For a moment, the woman stopped and poked her head out of the greenery, looking behind her. Then she left her hiding place and raced on down the beach, away from the lighthouse.
Savannah watched until she disappeared behind a large outcropping of rock and cliff, f
arther down the shore.
“Dirk!” she called again, and turned to see him walking up behind her.
“What are you yellin’ about?” he said. “Sheez. Wanna holler it again? There might be some goat on a mountain in Tibet that didn’t hear you.”
“Well, you shouldn’t have dawdled. You missed it.”
“Missed what?”
Savannah turned and continued to scan the coastline for any sign of the woman’s pursuer. “Seeing a gal hightail it down the beach. She was running like her tail feathers were on fire.”
Savannah turned and headed for the door. “Let’s get down there. See if we can find out what’s goin’ on.”
“No,” he said, blocking her path.
“No? What do you mean, ‘no’?”
“I mean, this is our honeymoon, and we’re not getting involved in anybody else’s business. Especially if it’s business that involves running or feathers on fire.”
“But—”
“No ‘but’s.’ We made a deal that we wouldn’t go looking for trouble of any kind, shape, or form while we were here. We had more than our share of drama just trying to get married. I intend to enjoy this honeymoon.”
He stepped closer, looking down at her with so much love—not to mention a lusty twinkle in his eye—that she could hardly resist.

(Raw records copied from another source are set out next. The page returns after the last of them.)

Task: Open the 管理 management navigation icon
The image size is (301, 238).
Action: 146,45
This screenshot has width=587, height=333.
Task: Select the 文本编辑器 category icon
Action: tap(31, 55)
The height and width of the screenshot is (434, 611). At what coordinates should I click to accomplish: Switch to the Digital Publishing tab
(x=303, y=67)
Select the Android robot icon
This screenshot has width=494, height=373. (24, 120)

Then she thought of how hard that blonde had been running on the beach, dressed in her fine business suit. For a moment, Savannah’s curiosity warred with her desire to stay on her new husband’s good side.
After twenty-four hours, she was all too aware of how nice his good side could be.
But of all Savannah’s virtues and vices, the character trait that had always been first and foremost in her psyche was curiosity. Pure and simple.
And this time, it won out over lust. It triumphed over her soul-deep need for a peaceful vacation from their recent travails. Even her deeply engrained Southern teachings about pleasing the people around you at all personal costs crumbled in the face of pure, unadulterated nosiness.